**Extract provided**:

━━━

The bill is being sold by Republicans as family friendly and “pro-worker,” allowing workers to take time off to attend to family needs. But Democrats and scores of labor and worker advocacy groups oppose the bill, saying it offers employees a false choice between pay and time off, effectively depriving workers of earned overtime without providing guarantees of family leave or stable work schedules.

The bill passed Tuesday, by a vote of 229-197, with six Republicans joining the 191 Democrats voting “no.” Sen. Mike Lee, a Republican from Utah, has introduced a companion Senate bill (S. 801) but no further action is scheduled. The Senate bill, like the House bill, has no Democratic sponsors. A spokesman for Senate Committee on Health, Education, Labor and Pensions chair Lamar Alexander, who supports the bill, said the senator “hopes to see the bill taken up by the Senate when time allows.”

“With working families across the country scraping to make ends meet, Congress should strengthen protections for workers—not gut protections already on the books,” Sen. Elizabeth Warren, a Democrat from Massachusetts, said in statement. With their vote, she said, “House Republicans are actually voting to make it legal for employers to cheat their workers out of overtime pay. This is a disgrace.”

“This is no substitute for paid sick leave, paid family leave and the genuine protections families need. This is a way for employers to avoid paying overtime,” said National Employment Law Project federal advocacy coordinator Judy Conti.

Other critics, including the American Sustainable Business Council, call the bill “badly designed, with too much potential for abuse by employers.” Concerns include potential wage theft, favoring workers who choose comp time over paid overtime and employees’ inability to use the comp time when they actually need it. A letter from nearly 90 groups opposing the bill notes that the bill provides no guarantee that workers would get their earned overtime if a company goes bankrupt or closes up shop.

The bill would allow employers to hold the cash equivalent of overtime their workers earn. Employees could then take those hours off at a later date or cash out at the end of a calendar year. Employers would also be required to pay workers overtime owed within 30 days of receiving a written request from an employee who changes her mind and wants cash rather than time off.

Analysis by the Economic Policy Institute shows how the bill doesn’t offer workers anything new and could leave them worse off financially. Or, as House Committee on Education and the Workforce Ranking Member, Rep. Bobby Scott, a Democrat from Virginia, said during the bill’s markup, “H.R. 1180 doesn’t give employees any rights they don’t already have … The bill does, however, create a new right for employers to withhold employees’ overtime pay.”

━━━

**Data extract**:
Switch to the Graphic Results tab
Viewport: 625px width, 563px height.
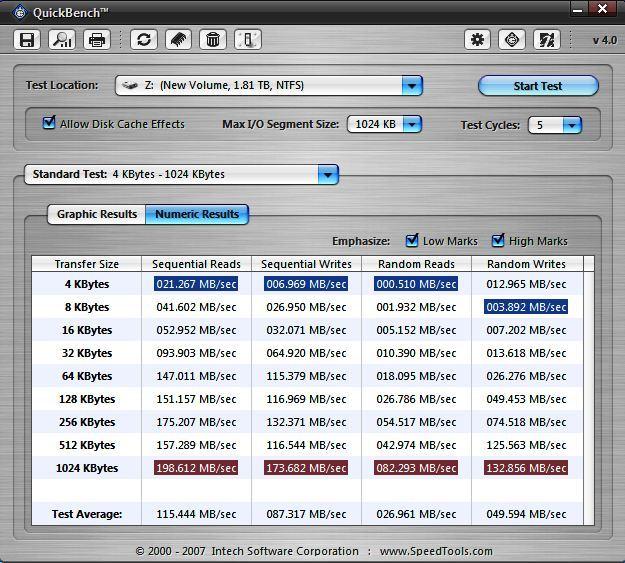tap(96, 214)
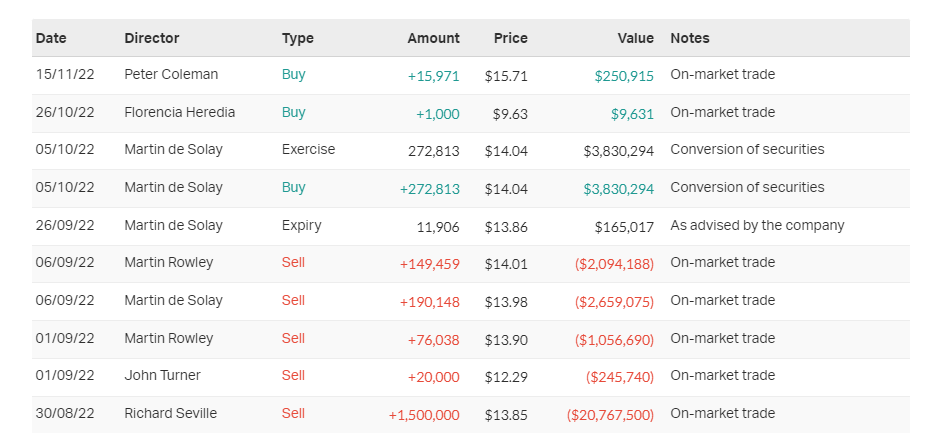Select the Price column header

click(510, 38)
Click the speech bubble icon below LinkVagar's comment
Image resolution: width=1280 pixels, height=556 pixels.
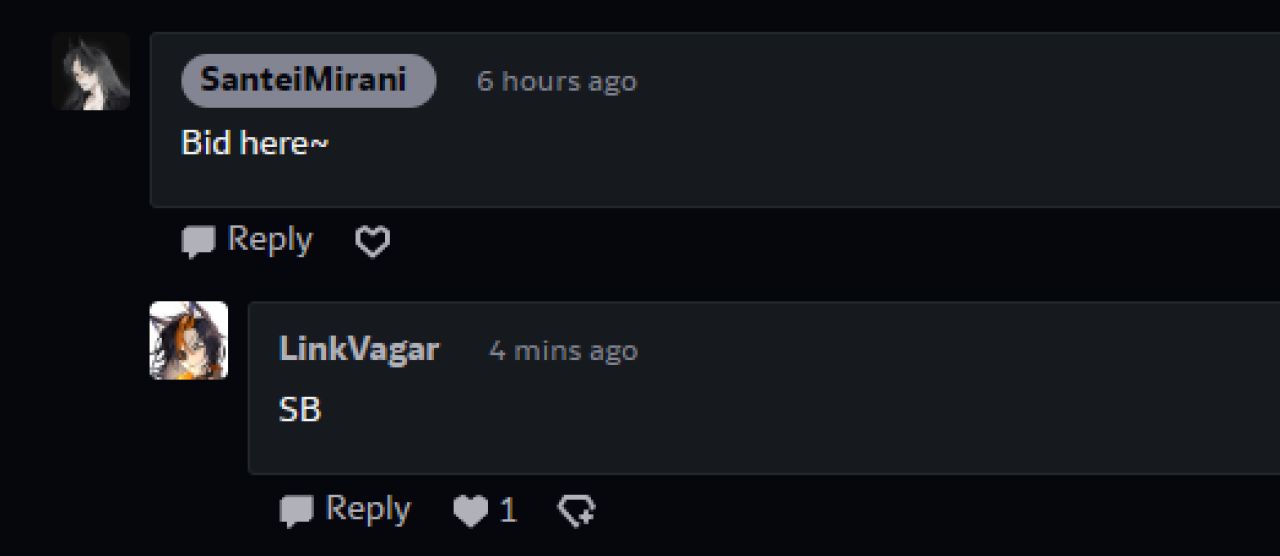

━━━

**Directions**:
According to the text about the House overtime bill, why do Democrats and the labor and worker advocacy groups oppose it? Answer in one to three sentences.

**Answer space**:
They say the bill gives employees a false choice between pay and time off. In effect, it takes away workers' earned overtime without guaranteeing family leave or stable work schedules.